* Work required
Below are entries; output exactly the lines from the one with "Acesso Rápido (715, 371)" to the one with "biodanza (124, 1768)", both included, and nothing else.

Working data below:

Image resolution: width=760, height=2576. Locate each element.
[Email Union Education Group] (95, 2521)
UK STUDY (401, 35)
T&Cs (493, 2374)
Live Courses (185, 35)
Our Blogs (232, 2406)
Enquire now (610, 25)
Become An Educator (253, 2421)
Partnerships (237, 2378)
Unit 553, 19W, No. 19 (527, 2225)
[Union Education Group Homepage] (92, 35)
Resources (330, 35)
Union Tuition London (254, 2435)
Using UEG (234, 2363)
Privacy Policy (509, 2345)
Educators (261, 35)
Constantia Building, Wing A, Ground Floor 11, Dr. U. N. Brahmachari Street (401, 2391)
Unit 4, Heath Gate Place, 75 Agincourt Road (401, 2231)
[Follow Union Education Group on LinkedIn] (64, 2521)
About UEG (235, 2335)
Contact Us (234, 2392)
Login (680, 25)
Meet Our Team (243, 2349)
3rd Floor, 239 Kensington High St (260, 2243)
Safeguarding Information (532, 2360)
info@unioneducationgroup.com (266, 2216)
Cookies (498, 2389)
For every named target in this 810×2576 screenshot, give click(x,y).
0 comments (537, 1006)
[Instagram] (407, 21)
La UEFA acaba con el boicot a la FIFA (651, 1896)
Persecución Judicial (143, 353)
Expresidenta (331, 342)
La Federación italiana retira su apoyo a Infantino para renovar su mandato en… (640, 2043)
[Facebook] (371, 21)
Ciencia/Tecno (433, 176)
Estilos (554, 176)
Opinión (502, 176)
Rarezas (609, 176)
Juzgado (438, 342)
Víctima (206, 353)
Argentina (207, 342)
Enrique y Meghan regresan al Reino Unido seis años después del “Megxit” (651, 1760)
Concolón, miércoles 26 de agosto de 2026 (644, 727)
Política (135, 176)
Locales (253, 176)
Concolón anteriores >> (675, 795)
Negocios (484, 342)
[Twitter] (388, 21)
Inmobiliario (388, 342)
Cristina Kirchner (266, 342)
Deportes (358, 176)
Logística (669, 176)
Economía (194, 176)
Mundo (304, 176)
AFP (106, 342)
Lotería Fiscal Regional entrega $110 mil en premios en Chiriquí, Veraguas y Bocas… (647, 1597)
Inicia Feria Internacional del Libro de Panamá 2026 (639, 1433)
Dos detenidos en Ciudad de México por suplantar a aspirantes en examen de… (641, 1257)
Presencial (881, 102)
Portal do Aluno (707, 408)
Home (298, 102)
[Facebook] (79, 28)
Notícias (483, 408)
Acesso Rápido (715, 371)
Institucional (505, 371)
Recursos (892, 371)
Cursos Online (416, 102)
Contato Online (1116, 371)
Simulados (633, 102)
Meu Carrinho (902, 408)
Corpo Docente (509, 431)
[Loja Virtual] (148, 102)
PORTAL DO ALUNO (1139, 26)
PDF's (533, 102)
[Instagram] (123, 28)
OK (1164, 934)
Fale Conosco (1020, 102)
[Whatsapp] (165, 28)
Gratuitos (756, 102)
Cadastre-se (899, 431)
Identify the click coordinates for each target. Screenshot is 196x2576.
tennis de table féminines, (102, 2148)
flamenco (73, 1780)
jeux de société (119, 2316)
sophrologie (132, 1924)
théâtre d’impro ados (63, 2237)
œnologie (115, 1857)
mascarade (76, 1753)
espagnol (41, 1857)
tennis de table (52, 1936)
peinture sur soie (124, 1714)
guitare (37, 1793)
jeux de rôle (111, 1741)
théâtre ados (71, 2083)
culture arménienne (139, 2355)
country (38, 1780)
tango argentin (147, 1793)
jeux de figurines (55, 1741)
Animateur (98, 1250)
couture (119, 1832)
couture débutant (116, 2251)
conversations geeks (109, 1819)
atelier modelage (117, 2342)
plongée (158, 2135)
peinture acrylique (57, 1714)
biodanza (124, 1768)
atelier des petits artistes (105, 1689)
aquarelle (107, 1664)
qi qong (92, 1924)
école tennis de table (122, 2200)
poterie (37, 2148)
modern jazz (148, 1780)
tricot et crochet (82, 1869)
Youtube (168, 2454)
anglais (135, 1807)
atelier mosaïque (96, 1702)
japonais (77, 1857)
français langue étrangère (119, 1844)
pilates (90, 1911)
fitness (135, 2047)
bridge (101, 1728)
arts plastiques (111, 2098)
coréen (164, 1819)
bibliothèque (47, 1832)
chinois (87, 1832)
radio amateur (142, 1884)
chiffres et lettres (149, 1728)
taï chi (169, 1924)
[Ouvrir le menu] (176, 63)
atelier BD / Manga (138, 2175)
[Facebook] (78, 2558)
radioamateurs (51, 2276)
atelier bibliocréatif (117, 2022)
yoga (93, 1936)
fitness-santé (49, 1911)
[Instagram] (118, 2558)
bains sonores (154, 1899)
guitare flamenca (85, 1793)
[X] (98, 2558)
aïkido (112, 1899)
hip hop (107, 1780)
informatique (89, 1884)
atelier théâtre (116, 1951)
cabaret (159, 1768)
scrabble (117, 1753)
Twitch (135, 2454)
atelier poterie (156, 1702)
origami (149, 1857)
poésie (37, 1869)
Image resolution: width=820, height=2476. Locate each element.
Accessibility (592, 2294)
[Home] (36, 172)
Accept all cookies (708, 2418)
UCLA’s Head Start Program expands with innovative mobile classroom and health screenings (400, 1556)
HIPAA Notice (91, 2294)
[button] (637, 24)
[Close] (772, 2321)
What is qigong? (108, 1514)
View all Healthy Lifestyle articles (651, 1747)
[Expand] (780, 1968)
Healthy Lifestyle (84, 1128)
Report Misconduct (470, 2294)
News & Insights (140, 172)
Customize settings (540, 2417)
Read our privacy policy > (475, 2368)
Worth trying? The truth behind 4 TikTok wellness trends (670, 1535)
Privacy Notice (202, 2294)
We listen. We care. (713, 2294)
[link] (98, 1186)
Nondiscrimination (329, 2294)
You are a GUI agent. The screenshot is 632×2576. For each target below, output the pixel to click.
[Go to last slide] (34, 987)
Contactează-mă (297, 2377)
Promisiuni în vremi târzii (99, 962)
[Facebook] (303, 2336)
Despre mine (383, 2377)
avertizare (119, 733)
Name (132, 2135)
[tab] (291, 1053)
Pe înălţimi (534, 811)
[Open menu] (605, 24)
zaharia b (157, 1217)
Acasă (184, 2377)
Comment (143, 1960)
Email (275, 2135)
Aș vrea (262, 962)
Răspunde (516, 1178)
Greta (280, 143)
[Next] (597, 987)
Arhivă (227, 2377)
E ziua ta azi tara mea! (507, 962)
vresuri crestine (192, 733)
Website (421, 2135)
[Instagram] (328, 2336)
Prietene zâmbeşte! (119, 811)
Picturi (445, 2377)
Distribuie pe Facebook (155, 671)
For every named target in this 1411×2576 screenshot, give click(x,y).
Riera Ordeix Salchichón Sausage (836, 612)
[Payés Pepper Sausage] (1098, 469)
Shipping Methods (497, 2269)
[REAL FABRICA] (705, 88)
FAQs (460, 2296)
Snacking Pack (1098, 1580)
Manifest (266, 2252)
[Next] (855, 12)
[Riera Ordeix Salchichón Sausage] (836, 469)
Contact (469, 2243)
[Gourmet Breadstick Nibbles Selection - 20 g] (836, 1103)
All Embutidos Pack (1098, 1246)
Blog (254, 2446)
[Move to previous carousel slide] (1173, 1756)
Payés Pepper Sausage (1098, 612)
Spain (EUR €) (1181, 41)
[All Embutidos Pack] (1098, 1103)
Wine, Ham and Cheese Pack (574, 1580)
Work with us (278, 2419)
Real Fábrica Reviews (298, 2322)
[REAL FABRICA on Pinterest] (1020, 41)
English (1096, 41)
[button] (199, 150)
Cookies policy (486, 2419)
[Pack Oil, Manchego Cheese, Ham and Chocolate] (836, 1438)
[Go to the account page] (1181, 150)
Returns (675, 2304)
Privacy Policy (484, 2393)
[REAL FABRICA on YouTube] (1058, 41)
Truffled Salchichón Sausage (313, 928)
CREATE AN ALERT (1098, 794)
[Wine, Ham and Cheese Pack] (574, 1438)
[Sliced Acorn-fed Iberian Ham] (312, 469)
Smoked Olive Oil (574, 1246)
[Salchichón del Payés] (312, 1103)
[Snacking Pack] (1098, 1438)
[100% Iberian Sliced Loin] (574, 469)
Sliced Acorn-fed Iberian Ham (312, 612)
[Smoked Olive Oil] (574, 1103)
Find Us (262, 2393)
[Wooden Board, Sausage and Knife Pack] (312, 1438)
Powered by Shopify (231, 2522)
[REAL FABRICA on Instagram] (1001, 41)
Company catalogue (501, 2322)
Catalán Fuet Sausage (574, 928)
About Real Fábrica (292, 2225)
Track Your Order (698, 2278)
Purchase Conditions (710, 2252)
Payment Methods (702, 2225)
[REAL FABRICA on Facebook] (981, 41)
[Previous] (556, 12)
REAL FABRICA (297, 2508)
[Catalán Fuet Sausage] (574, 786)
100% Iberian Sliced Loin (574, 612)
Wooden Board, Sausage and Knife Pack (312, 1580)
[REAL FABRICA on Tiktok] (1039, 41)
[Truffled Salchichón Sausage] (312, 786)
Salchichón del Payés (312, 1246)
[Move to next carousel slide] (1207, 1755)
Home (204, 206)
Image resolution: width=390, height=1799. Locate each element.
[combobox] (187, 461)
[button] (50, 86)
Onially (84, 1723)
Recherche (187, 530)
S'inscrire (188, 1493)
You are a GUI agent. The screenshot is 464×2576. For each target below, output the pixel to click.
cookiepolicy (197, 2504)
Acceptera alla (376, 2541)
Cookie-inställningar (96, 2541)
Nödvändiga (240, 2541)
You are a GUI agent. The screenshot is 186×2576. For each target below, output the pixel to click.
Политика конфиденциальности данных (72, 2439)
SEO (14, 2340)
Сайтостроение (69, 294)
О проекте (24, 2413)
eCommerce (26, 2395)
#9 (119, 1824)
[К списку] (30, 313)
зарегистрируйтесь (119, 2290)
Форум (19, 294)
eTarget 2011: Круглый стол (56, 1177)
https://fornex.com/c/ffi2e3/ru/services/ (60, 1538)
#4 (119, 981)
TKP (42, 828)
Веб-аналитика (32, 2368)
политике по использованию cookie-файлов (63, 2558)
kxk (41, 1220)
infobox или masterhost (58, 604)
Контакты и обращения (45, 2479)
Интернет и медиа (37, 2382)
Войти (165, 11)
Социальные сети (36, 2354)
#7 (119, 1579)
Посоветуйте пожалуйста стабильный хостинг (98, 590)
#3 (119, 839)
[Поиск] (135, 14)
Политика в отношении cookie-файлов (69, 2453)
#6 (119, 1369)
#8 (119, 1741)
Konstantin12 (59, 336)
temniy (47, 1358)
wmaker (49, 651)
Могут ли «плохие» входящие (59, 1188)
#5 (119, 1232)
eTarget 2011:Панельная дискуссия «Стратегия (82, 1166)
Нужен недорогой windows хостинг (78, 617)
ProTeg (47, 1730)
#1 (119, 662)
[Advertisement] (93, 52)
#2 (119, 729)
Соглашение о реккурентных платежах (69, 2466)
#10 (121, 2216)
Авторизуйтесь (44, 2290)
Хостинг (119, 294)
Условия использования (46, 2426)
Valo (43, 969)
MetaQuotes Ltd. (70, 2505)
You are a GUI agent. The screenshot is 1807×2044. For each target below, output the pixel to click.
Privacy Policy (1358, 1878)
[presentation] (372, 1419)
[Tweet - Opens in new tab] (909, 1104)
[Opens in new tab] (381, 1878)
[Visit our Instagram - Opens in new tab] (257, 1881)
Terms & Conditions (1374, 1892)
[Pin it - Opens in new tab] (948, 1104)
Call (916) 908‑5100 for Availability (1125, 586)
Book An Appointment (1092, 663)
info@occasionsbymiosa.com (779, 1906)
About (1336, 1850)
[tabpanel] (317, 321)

End of Working data.

* Reply to the task
Acesso Rápido (715, 371)
Institucional (505, 371)
Recursos (892, 371)
Cursos Online (416, 102)
Contato Online (1116, 371)
Simulados (633, 102)
Meu Carrinho (902, 408)
Corpo Docente (509, 431)
[Loja Virtual] (148, 102)
PORTAL DO ALUNO (1139, 26)
PDF's (533, 102)
[Instagram] (123, 28)
OK (1164, 934)
Fale Conosco (1020, 102)
[Whatsapp] (165, 28)
Gratuitos (756, 102)
Cadastre-se (899, 431)
Identify the click coordinates for each target. Screenshot is 196x2576.
tennis de table féminines, (102, 2148)
flamenco (73, 1780)
jeux de société (119, 2316)
sophrologie (132, 1924)
théâtre d’impro ados (63, 2237)
œnologie (115, 1857)
mascarade (76, 1753)
espagnol (41, 1857)
tennis de table (52, 1936)
peinture sur soie (124, 1714)
guitare (37, 1793)
jeux de rôle (111, 1741)
théâtre ados (71, 2083)
culture arménienne (139, 2355)
country (38, 1780)
tango argentin (147, 1793)
jeux de figurines (55, 1741)
Animateur (98, 1250)
couture (119, 1832)
couture débutant (116, 2251)
conversations geeks (109, 1819)
atelier modelage (117, 2342)
plongée (158, 2135)
peinture acrylique (57, 1714)
biodanza (124, 1768)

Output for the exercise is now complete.